▶ **Task prompt**
Format the records as a JSON list of strings with one string per line, omitting blank lines. Begin at the line that contains "This screenshot has", continue through the end of the records, and leave out the pictures.

▶ **Information shown**
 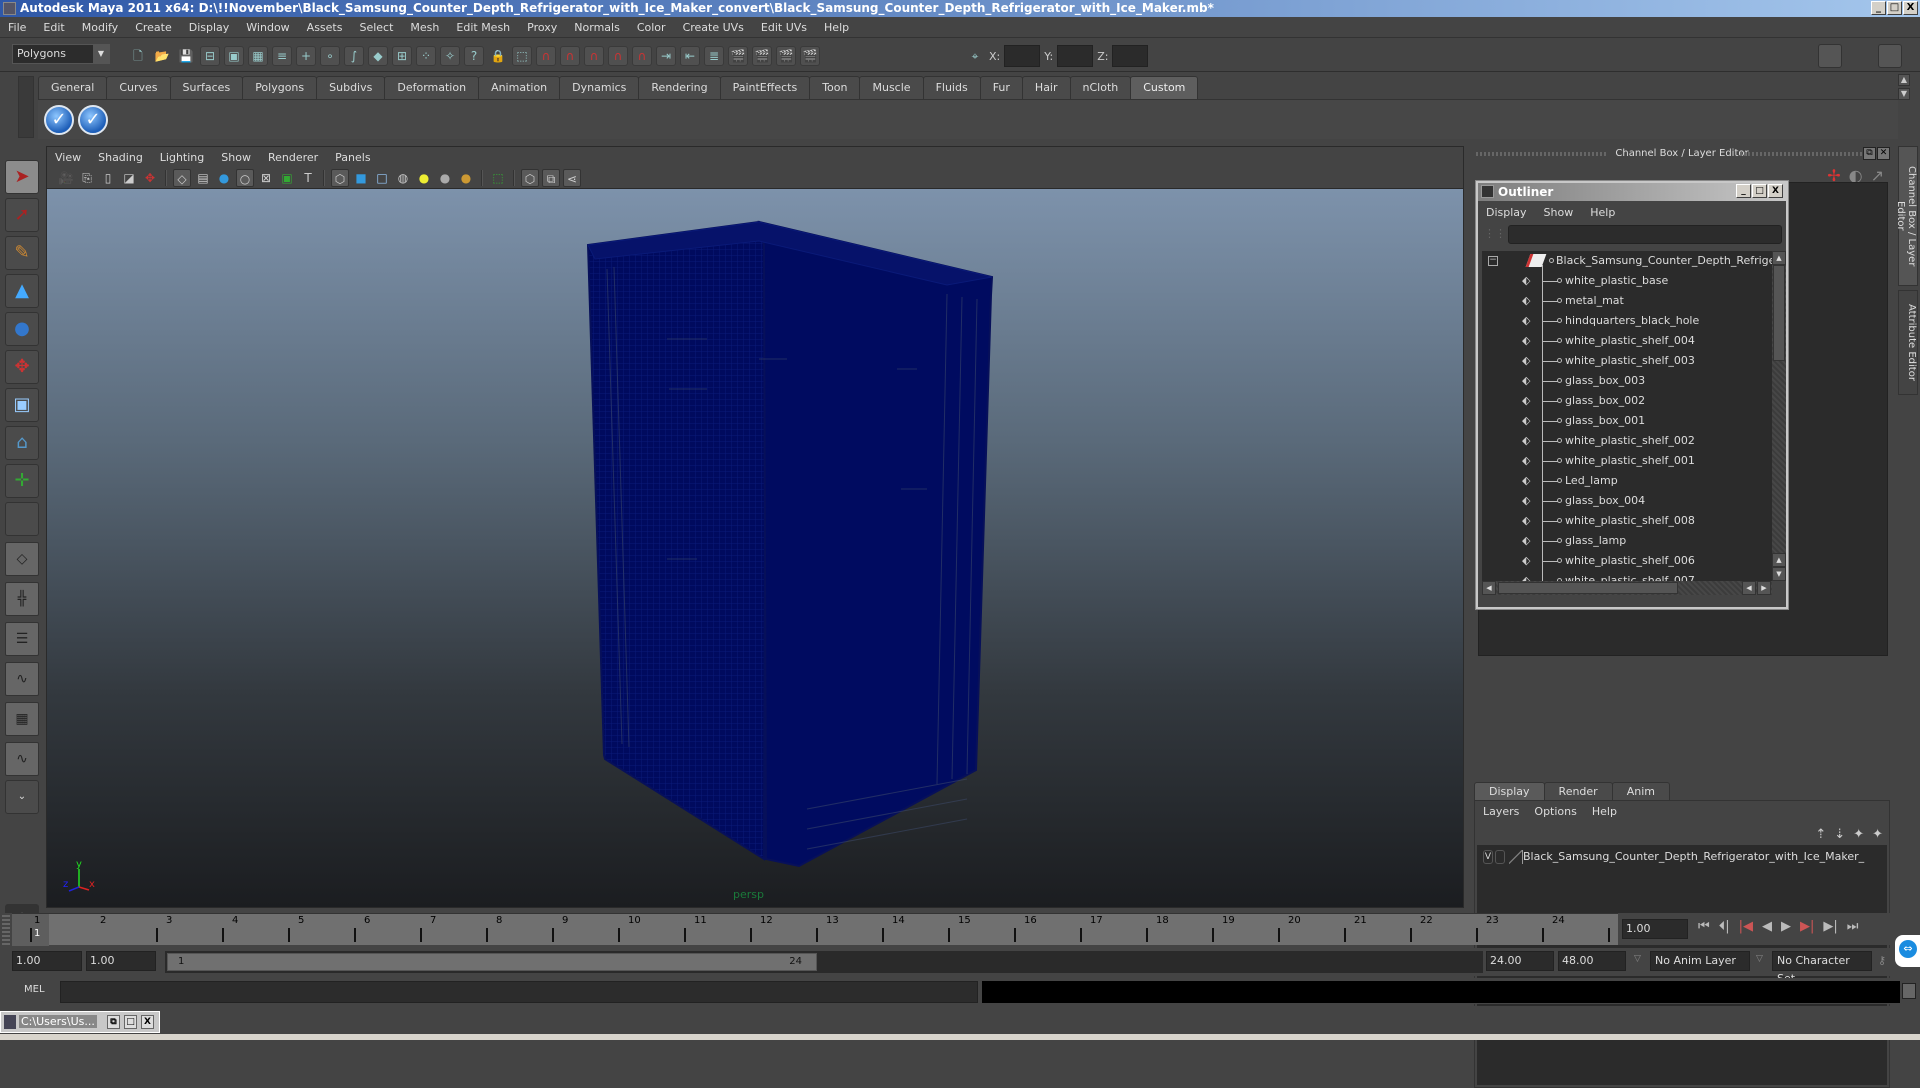 I want to click on shelf-tab-curves: Curves, so click(x=138, y=88).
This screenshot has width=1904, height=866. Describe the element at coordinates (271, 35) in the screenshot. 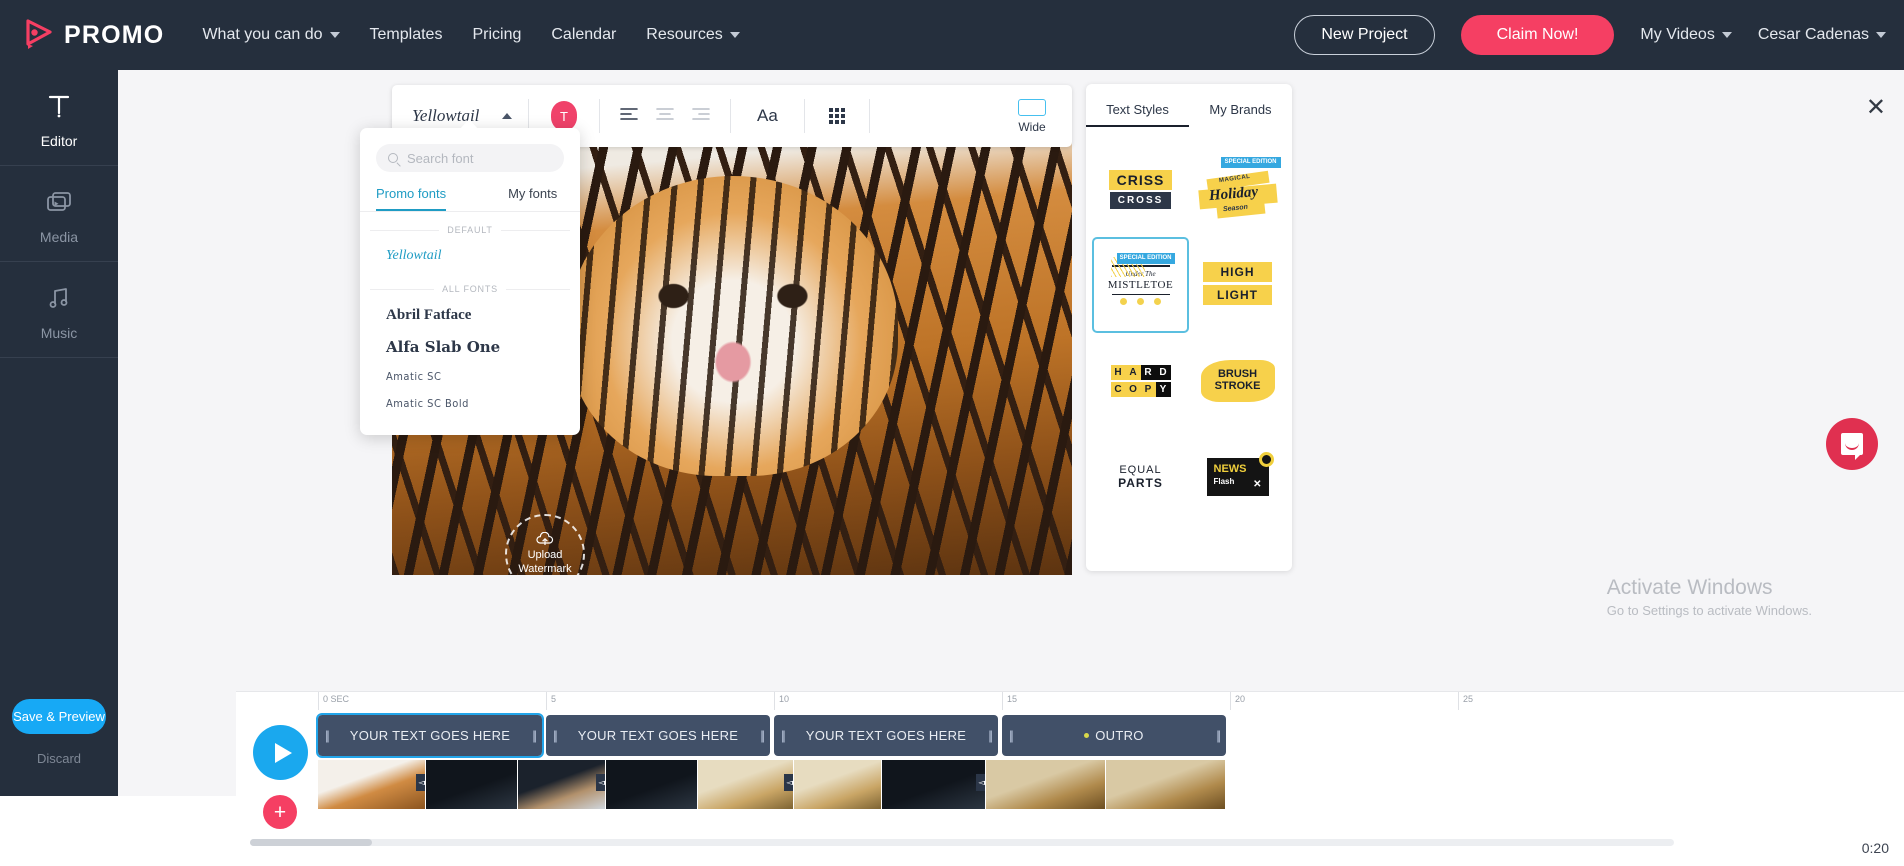

I see `nav-item-what-you-can-do: What you can do` at that location.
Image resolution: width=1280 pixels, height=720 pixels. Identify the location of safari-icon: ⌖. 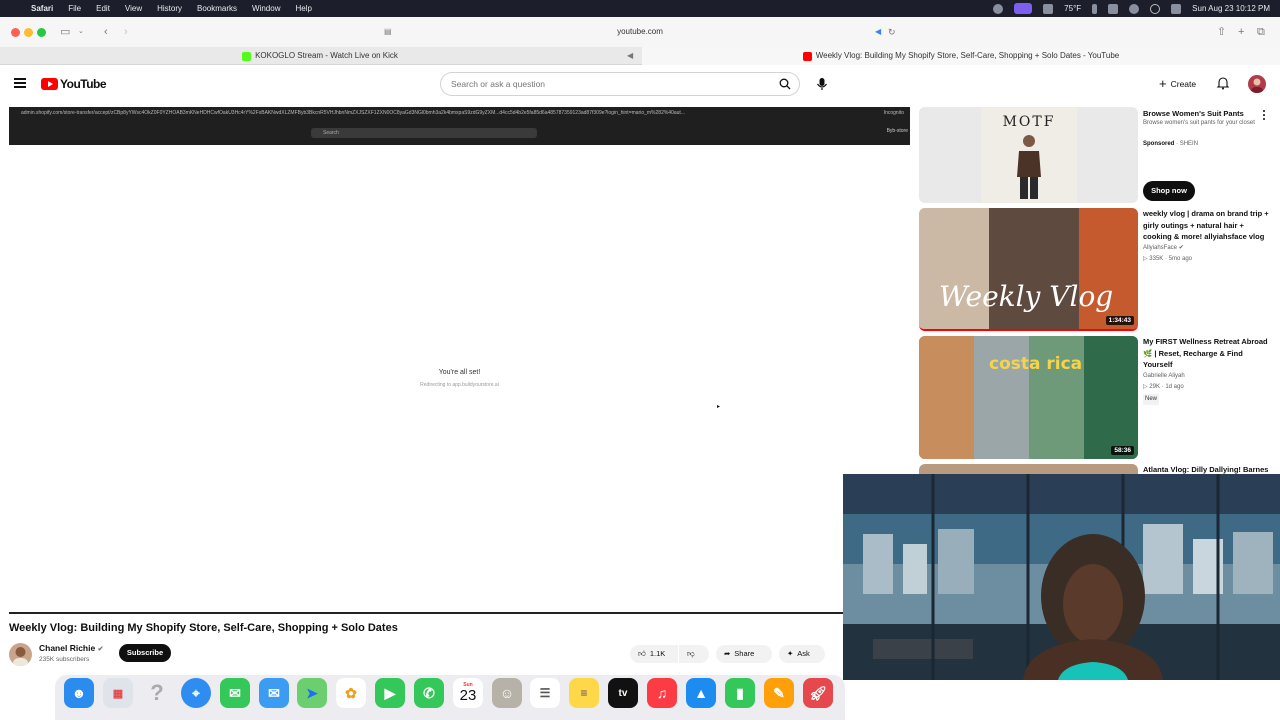
(196, 693).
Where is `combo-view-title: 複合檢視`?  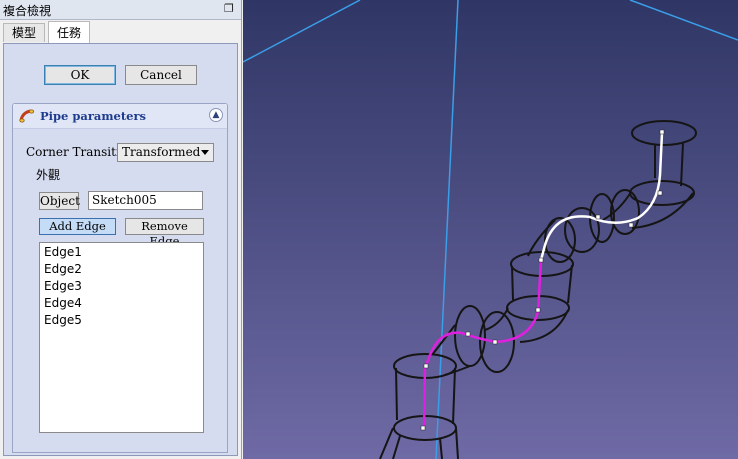
combo-view-title: 複合檢視 is located at coordinates (28, 11).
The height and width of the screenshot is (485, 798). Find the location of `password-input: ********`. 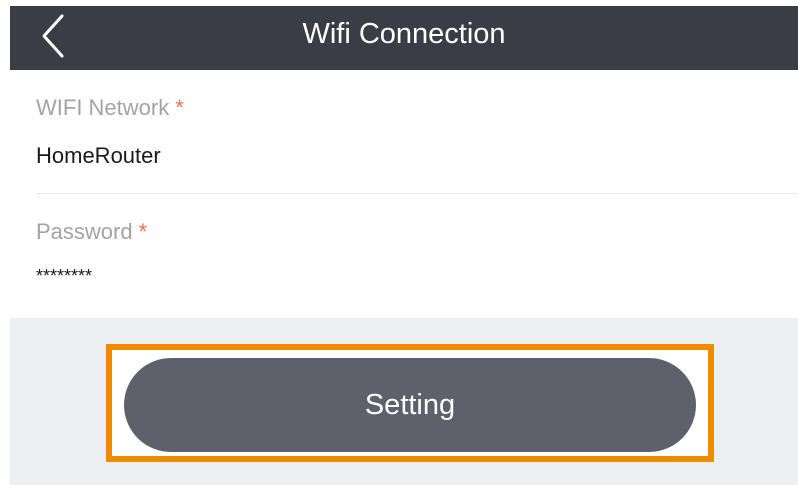

password-input: ******** is located at coordinates (386, 276).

▶ **Task result**
[
  "This screenshot has width=1904, height=866. Describe the element at coordinates (271, 35) in the screenshot. ",
  "I see `nav-item-what-you-can-do: What you can do` at that location.",
  "Image resolution: width=1280 pixels, height=720 pixels. Identify the location of safari-icon: ⌖. ",
  "(196, 693).",
  "Where is `combo-view-title: 複合檢視`?  ",
  "combo-view-title: 複合檢視 is located at coordinates (28, 11).",
  "The height and width of the screenshot is (485, 798). Find the location of `password-input: ********`. ",
  "password-input: ******** is located at coordinates (386, 276)."
]